§ **Task**: Copy out the rows again without any change, everything from the line with "Click the Switch language globe icon" down to the line with "pyautogui.click(x=98, y=46)", including both of those lines.
— START Material to process —
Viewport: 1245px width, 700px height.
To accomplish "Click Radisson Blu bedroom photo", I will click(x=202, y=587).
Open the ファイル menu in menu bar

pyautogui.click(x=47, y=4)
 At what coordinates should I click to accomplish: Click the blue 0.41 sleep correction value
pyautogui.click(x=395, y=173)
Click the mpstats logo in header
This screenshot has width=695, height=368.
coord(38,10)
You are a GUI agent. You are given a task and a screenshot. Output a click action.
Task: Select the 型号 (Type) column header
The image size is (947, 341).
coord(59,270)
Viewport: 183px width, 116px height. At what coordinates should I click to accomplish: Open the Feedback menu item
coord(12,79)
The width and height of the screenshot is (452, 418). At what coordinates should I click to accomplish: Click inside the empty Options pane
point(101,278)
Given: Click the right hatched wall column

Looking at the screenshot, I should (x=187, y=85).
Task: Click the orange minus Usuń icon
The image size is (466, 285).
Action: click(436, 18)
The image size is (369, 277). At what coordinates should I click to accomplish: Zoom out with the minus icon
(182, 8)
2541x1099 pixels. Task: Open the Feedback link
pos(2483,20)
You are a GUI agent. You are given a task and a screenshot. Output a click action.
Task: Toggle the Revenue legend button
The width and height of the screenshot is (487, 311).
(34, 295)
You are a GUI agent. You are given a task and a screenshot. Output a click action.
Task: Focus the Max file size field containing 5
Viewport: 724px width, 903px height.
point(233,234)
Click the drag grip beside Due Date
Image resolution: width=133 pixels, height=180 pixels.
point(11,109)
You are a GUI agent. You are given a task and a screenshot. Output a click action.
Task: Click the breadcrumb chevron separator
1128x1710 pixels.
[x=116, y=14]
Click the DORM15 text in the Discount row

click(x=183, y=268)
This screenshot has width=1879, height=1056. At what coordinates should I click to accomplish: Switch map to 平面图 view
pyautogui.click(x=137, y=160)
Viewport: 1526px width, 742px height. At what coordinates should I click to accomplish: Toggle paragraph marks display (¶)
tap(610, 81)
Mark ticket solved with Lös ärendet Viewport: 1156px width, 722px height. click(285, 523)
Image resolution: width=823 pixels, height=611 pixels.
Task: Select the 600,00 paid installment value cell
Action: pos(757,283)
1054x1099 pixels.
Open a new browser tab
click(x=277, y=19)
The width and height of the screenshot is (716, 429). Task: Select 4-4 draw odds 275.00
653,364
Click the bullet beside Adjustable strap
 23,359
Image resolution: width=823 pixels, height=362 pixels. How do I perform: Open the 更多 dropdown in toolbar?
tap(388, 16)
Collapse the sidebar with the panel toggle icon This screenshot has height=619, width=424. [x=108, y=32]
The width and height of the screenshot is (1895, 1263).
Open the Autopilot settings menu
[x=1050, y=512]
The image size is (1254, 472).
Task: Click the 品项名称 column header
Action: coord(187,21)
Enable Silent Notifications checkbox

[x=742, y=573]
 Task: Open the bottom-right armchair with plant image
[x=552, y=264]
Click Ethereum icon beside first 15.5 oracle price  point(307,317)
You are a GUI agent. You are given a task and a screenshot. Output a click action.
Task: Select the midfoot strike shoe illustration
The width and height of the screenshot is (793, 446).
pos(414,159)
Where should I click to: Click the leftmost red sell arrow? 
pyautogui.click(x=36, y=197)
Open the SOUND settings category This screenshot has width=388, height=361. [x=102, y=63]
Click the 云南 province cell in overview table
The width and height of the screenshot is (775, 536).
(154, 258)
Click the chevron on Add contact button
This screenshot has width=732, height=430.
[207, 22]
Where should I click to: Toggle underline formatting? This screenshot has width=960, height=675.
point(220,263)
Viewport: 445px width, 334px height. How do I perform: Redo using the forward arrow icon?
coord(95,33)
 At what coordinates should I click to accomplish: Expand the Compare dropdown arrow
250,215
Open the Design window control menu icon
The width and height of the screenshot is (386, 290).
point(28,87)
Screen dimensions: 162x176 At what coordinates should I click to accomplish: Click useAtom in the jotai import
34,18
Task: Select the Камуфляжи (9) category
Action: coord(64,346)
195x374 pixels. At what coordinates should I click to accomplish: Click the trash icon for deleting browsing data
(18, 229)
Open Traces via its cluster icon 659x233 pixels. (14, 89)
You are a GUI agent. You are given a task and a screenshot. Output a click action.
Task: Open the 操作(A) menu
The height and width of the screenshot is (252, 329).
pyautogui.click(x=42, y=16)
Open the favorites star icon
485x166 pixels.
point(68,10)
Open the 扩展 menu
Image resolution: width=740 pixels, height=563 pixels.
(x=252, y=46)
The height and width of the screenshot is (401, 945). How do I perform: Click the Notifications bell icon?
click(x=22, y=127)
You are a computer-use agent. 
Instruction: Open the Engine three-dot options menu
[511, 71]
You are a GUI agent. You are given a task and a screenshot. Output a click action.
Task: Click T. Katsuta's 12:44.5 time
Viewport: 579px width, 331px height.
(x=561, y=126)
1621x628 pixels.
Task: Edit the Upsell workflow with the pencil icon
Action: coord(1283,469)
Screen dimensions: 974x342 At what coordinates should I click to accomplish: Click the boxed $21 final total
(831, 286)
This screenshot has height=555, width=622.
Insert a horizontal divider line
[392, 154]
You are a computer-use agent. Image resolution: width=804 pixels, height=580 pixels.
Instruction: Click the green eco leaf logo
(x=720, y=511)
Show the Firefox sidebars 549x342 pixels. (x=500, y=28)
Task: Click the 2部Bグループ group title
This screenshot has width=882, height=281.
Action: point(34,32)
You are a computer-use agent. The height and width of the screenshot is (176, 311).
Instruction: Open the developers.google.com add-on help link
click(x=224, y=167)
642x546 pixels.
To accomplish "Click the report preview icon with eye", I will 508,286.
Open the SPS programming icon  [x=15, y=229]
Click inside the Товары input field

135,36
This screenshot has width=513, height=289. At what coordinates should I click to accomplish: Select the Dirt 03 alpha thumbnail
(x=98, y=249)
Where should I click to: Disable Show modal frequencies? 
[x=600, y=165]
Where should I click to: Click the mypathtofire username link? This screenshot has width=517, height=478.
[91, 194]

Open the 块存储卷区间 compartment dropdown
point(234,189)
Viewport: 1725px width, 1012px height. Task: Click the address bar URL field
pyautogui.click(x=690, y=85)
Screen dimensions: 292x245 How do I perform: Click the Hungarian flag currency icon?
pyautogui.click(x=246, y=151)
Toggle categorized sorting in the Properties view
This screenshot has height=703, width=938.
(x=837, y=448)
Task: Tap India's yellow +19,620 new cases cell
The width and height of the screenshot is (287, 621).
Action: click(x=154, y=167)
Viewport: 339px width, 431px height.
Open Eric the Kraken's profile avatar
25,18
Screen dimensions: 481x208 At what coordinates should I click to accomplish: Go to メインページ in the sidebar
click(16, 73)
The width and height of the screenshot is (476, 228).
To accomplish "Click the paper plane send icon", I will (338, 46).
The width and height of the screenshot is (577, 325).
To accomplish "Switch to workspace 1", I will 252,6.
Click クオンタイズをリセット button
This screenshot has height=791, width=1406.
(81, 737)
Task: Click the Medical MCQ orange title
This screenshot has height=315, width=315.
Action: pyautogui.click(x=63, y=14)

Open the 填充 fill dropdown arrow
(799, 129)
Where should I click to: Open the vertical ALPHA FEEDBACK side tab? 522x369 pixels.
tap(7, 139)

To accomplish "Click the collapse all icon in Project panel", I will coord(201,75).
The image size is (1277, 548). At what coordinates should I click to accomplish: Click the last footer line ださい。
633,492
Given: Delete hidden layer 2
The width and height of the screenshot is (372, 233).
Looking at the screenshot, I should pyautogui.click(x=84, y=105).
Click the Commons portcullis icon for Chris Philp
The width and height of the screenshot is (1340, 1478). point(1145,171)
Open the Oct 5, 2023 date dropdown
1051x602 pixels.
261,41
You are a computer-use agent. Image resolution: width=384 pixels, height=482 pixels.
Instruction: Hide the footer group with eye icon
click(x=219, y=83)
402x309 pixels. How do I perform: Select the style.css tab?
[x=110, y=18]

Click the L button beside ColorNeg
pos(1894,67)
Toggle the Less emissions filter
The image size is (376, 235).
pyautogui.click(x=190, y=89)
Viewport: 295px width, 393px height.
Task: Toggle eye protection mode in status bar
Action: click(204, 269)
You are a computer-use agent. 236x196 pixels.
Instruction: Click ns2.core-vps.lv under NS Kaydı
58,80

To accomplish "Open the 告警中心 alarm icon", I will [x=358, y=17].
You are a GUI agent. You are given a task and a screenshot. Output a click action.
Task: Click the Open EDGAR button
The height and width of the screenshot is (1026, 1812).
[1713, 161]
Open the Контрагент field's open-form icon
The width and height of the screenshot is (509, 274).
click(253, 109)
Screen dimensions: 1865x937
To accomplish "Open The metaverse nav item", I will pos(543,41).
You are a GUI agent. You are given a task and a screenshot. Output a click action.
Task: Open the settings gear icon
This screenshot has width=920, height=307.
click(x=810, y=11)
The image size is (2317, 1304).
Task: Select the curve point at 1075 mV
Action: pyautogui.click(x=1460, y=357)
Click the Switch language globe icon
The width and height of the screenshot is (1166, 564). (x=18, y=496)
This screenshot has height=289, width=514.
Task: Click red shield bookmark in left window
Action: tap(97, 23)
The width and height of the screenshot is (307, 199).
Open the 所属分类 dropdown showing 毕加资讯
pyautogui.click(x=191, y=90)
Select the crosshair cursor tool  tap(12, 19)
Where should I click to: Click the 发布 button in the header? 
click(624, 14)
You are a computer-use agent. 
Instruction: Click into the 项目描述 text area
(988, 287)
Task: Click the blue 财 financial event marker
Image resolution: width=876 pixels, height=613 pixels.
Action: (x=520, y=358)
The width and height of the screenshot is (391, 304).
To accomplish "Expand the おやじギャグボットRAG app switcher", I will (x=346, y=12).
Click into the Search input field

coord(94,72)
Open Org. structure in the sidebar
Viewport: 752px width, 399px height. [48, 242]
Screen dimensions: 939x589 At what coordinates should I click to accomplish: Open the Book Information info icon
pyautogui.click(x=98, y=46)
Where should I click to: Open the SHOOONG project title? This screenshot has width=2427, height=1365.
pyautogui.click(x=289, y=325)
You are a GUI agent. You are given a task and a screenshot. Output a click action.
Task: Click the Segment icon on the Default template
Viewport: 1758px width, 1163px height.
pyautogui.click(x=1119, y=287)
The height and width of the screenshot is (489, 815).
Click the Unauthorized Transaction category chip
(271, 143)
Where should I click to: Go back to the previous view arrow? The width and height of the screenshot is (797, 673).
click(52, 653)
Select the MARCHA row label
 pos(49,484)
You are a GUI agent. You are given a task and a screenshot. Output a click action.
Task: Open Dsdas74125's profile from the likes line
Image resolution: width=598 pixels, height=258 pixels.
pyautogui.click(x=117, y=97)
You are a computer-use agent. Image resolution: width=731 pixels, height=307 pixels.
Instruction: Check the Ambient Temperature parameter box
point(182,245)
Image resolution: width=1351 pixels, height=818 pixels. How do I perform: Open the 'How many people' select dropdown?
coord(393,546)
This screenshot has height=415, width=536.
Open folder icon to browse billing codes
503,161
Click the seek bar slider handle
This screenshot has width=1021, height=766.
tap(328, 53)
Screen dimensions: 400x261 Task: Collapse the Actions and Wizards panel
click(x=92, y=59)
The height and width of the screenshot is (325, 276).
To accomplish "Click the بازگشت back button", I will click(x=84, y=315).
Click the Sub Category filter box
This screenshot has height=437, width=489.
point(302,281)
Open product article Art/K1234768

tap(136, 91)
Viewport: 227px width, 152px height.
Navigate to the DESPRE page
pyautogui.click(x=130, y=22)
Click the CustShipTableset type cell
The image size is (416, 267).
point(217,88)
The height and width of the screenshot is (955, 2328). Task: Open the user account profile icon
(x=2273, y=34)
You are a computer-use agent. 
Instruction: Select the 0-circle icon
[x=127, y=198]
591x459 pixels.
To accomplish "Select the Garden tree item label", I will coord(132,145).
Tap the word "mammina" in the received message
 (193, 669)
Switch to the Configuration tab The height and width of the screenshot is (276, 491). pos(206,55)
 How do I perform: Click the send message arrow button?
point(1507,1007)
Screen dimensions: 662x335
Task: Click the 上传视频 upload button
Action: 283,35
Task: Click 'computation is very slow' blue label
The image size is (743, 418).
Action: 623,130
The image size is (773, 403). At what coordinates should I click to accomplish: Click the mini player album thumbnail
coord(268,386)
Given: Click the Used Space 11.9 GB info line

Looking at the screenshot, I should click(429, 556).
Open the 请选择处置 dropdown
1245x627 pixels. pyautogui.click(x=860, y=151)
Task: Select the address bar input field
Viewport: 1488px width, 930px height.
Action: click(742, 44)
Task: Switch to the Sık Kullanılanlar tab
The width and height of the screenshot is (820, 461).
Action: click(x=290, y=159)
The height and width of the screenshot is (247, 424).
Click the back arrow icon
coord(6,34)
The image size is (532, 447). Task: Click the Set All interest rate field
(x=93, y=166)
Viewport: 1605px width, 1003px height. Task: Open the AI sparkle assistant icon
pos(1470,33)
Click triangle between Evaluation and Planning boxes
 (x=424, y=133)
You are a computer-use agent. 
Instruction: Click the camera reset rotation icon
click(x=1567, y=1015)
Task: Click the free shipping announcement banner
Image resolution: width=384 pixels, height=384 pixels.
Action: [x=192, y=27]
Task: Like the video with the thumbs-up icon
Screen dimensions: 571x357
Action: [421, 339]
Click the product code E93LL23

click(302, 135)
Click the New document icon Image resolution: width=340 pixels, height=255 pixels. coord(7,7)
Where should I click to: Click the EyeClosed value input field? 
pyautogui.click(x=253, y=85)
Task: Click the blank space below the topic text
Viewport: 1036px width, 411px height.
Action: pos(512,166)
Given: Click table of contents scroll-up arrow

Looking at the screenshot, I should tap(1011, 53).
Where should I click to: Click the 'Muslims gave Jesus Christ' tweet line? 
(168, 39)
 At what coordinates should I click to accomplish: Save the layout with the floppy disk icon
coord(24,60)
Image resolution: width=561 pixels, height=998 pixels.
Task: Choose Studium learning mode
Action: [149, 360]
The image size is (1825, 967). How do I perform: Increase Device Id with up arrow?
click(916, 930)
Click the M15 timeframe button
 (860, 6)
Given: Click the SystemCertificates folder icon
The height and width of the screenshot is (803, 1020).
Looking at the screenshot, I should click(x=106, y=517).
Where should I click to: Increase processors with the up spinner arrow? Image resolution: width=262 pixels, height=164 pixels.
— END Material to process —
§ **Written response**:
Click the Switch language globe icon
The width and height of the screenshot is (1166, 564). (x=18, y=496)
This screenshot has height=289, width=514.
Task: Click red shield bookmark in left window
Action: tap(97, 23)
The width and height of the screenshot is (307, 199).
Open the 所属分类 dropdown showing 毕加资讯
pyautogui.click(x=191, y=90)
Select the crosshair cursor tool  tap(12, 19)
Where should I click to: Click the 发布 button in the header? 
click(624, 14)
You are a computer-use agent. 
Instruction: Click into the 项目描述 text area
(988, 287)
Task: Click the blue 财 financial event marker
Image resolution: width=876 pixels, height=613 pixels.
Action: (x=520, y=358)
The width and height of the screenshot is (391, 304).
To accomplish "Expand the おやじギャグボットRAG app switcher", I will (x=346, y=12).
Click into the Search input field

coord(94,72)
Open Org. structure in the sidebar
Viewport: 752px width, 399px height. [48, 242]
Screen dimensions: 939x589 At what coordinates should I click to accomplish: Open the Book Information info icon
pyautogui.click(x=98, y=46)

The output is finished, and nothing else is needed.